■ ENTRIES SHOWN:
──────

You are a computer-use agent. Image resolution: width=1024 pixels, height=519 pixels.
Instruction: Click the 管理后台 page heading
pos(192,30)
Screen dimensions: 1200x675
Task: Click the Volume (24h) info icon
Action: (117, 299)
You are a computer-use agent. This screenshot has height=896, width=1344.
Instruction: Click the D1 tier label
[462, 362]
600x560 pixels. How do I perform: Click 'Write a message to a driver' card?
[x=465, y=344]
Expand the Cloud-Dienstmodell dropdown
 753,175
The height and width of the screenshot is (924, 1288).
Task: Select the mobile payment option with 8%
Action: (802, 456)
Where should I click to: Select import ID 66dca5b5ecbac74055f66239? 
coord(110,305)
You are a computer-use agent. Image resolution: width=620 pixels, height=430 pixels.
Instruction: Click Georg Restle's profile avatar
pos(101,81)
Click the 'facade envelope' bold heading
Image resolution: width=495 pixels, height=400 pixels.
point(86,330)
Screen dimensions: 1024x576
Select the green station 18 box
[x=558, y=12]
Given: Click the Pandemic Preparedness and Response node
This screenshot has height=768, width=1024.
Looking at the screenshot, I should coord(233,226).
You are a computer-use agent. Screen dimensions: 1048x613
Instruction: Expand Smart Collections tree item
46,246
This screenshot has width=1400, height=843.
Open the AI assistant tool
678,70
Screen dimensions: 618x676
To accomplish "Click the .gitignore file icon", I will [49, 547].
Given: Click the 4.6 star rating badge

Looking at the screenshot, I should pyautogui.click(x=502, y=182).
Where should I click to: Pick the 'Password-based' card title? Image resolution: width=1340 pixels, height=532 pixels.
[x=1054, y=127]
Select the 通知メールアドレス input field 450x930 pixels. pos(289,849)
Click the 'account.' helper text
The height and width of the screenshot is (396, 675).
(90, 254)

──────

■ THE PROBLEM:
Go through the material above and output exactly the lines from the one containing "Expand the Cloud-Dienstmodell dropdown" through the one containing "Screen dimensions: 618x676".

■ SOLUTION FOR THIS PROBLEM:
Expand the Cloud-Dienstmodell dropdown
 753,175
The height and width of the screenshot is (924, 1288).
Task: Select the mobile payment option with 8%
Action: (802, 456)
Where should I click to: Select import ID 66dca5b5ecbac74055f66239? 
coord(110,305)
You are a computer-use agent. Image resolution: width=620 pixels, height=430 pixels.
Instruction: Click Georg Restle's profile avatar
pos(101,81)
Click the 'facade envelope' bold heading
Image resolution: width=495 pixels, height=400 pixels.
point(86,330)
Screen dimensions: 1024x576
Select the green station 18 box
[x=558, y=12]
Given: Click the Pandemic Preparedness and Response node
This screenshot has height=768, width=1024.
Looking at the screenshot, I should coord(233,226).
You are a computer-use agent. Screen dimensions: 1048x613
Instruction: Expand Smart Collections tree item
46,246
This screenshot has width=1400, height=843.
Open the AI assistant tool
678,70
Screen dimensions: 618x676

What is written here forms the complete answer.